Insgesamt bietet das Buch eine anschauliche Darstellung der erschreckenden Behandlung von Soldaten und Zivilisten der „Mittelmächte“ in Russland. Auch die Hilfsleistungen des Schwedischen Roten Kreuzes werden besonders anhand des Engagements Linders und Hedbloms deutlich. Ebenso zeigt Olsson aber auch, dass die Hilfe für die Gefangenen in Russland begrenzt bleiben musste. Das karitative Engagement kann deshalb die Neigungen der schwedischen Eliten – auch der aus dem Haus Baden stammenden Königin Victoria (1862–1930) – zu Deutschland (besonders 1914/15) nicht verdecken und rückblickend rechtfertigen. Vielmehr blieb auch das Schwedische Rote Kreuz letztlich zumindest partiell an die Politik der Regierung gebunden.

Anmerkungen:
1 Vgl. Alon Rachamimov, Brändström, Elsa (1888–1948), in: Jonathan F. Vance (Hrsg.), Encyclopedia of Prisoners of War and Internment, Santa Barbara 2000, S. 31; Elsa Brändström, Among Prisoners of War in Russia and Siberia, London 1929. Zum Kontext auch: Alon Rachamimov, POWs and the Great War. Captivity on the Eastern Front, Oxford 2002; Georg Wurzer, Die Kriegsgefangenen der Mittelmächte in Russland im Ersten Weltkrieg, Göttingen 2005; Reinhard Nachtigal, Seuchen unter militärischer Aufsicht in Rußland. Das Lager Tockoe als Beispiel für die Behandlung der Kriegsgefangenen 1915/16?, in: Jahrbücher für Geschichte Osteuropas 48 (2000), S. 363–387; Arnd Bauerkämper, Sicherheit und Humanität in den beiden Weltkriegen. Der Umgang mit zivilen Feindstaatenangehörigen im Ausnahmezustand, Bd. 1, Berlin 2021.
2 Dazu im Einzelnen, allerdings heroisierend: Rudolf Vögl, Die Ermordung des Mag.-Phil. Sven Hedbloms, in: Hans Weiland / Leopold Kern (Hrsg.), In Feindeshand. Die Gefangenschaft im Weltkriege in Einzeldarstellungen, Bd. 1, Wien 1931, S. 265f.
3 Reinhard Nachtigal, Die Murmanbahn. Die Verkehrsanbindung eines kriegswichtigen Hafens und das Arbeitspotential der Kriegsgefangenen (1915 bis 1918), Grunbach 2001.

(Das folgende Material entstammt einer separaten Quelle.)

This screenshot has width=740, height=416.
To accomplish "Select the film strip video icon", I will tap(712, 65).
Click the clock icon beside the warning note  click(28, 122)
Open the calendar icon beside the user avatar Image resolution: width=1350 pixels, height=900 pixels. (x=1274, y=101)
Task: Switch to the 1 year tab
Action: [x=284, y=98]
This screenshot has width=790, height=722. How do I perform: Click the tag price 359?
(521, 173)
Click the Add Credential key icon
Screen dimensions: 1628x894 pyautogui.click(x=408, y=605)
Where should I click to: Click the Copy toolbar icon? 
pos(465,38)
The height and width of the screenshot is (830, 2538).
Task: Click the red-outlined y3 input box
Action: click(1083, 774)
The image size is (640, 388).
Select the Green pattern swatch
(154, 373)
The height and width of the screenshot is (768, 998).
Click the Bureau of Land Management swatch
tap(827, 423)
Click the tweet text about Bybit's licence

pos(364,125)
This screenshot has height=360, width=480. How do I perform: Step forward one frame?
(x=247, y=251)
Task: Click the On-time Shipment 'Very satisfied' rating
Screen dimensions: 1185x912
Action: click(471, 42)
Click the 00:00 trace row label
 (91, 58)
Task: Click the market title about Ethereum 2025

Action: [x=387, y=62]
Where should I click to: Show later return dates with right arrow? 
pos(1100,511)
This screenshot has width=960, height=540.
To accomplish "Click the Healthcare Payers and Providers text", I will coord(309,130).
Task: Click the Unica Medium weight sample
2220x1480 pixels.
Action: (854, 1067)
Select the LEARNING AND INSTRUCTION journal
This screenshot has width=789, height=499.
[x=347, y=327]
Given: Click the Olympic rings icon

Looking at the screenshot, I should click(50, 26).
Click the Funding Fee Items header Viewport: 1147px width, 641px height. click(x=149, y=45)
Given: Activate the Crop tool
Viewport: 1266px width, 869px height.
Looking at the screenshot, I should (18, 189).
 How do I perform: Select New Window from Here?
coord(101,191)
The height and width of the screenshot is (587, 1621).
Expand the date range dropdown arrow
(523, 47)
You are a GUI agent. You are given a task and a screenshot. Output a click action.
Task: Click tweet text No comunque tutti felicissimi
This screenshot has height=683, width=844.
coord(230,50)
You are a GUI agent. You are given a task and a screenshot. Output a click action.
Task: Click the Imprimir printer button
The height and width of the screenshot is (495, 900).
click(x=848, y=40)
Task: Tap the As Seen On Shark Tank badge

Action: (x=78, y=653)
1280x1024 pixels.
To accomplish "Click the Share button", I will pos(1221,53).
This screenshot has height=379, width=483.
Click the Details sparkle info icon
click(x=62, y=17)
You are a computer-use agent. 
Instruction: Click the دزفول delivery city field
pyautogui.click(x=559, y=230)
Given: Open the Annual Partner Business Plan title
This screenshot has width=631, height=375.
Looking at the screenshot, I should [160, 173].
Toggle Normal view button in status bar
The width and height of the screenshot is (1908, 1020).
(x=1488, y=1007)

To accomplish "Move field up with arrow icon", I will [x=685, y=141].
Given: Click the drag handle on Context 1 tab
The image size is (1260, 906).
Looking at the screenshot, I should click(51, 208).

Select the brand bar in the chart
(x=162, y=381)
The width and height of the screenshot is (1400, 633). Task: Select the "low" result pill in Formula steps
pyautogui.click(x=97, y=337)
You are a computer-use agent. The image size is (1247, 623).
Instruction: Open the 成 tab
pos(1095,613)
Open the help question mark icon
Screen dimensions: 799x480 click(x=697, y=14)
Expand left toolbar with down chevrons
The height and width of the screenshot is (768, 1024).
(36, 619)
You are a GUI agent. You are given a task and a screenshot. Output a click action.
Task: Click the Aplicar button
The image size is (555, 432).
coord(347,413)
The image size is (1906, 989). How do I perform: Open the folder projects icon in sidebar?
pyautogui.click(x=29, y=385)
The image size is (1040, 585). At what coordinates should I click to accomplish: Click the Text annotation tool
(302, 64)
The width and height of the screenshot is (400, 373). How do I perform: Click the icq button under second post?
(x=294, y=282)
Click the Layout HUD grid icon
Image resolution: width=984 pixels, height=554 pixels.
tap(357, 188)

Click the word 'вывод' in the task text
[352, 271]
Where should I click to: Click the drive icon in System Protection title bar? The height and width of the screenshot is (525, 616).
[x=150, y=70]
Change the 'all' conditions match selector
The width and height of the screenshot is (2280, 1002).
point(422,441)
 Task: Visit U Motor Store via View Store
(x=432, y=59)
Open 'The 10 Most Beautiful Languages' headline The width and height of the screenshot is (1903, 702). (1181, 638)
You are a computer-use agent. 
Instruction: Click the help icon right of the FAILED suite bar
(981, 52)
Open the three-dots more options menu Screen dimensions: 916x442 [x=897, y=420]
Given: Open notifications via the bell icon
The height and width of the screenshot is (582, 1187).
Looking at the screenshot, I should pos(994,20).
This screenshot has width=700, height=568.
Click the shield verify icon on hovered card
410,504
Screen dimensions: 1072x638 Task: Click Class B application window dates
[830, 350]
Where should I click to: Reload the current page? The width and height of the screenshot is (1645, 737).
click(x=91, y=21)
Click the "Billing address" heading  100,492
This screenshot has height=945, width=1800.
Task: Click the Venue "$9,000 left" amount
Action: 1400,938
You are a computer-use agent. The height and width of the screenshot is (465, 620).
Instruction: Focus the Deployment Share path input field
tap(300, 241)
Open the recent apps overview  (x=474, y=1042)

4 Elsa von Hanneken, Die Tientsiner Hilfsaktion. Eine Hilfsaktion für Kriegs- und Zivilgefangene in Tientsin, in: Weiland / Kern (Hg.), Feindeshand, Bd. 1, S. 266–268, hier: S. 267; Leopold Kern, Deutsche Hilfe im fernen Osten. Die Tientsiner Hilfsaktion für Kriegsgefangene in Sibirien und Rußland, in: ebd., S. 270–274.